- Born: 1897 United States
- Died: 1980 (aged 82–83) New York City
- Occupations: Investor, financier, corporate executive
- Known for: Co-founder of Graman-Newman Corp. with Benjamin Graham

= Jerome Newman =

American financier and business executive

Jerome A. Newman (1897–1980) was an American financier, corporate executive, and philanthropist, known for partnering with Benjamin Graham in the Graman-Newman Corp. investment fund.

A 1917 graduate of Columbia University and its law school (1919), Newman began his notable business career in 1926 by co-founding the Graham-Newman Corporation alongside Benjamin Graham. He served as the investment firm's president until its dissolution in 1956. His executive career included roles as president of the Atlantic Gulf and West Indies Steamship Lines (1950–1952), chairman of the board for Government Employees Insurance Company (1951–1964), and chairman of the finance committee for Warner Brothers-Seven Arts.

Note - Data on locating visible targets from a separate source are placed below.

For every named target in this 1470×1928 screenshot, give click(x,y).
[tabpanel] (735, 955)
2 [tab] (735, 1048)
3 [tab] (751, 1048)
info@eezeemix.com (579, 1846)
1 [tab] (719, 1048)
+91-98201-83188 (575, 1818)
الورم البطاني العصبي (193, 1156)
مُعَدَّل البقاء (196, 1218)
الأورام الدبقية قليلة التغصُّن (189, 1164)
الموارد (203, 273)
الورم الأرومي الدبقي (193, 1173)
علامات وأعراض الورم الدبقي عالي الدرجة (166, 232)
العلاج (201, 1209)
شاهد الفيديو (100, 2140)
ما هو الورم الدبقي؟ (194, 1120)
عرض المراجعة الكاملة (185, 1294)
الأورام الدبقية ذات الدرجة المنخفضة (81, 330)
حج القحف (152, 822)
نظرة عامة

In his later years, Newman focused on philanthropy, particularly supporting Jewish charities and his alma mater. He served as chairman of the board of visitors for Columbia College and co-chaired the university's "Quality of Life Campaign." For his service, Columbia awarded him the Alexander Hamilton Medal and a Presidential Citation. Additionally, he was a prominent supporter of the Jewish Guild for the Blind, where the New York headquarters was named in honor of his first wife, Estelle. Newman also held board positions with Bennington College, the New York Shakespeare Theater, and the American Jewish Committee.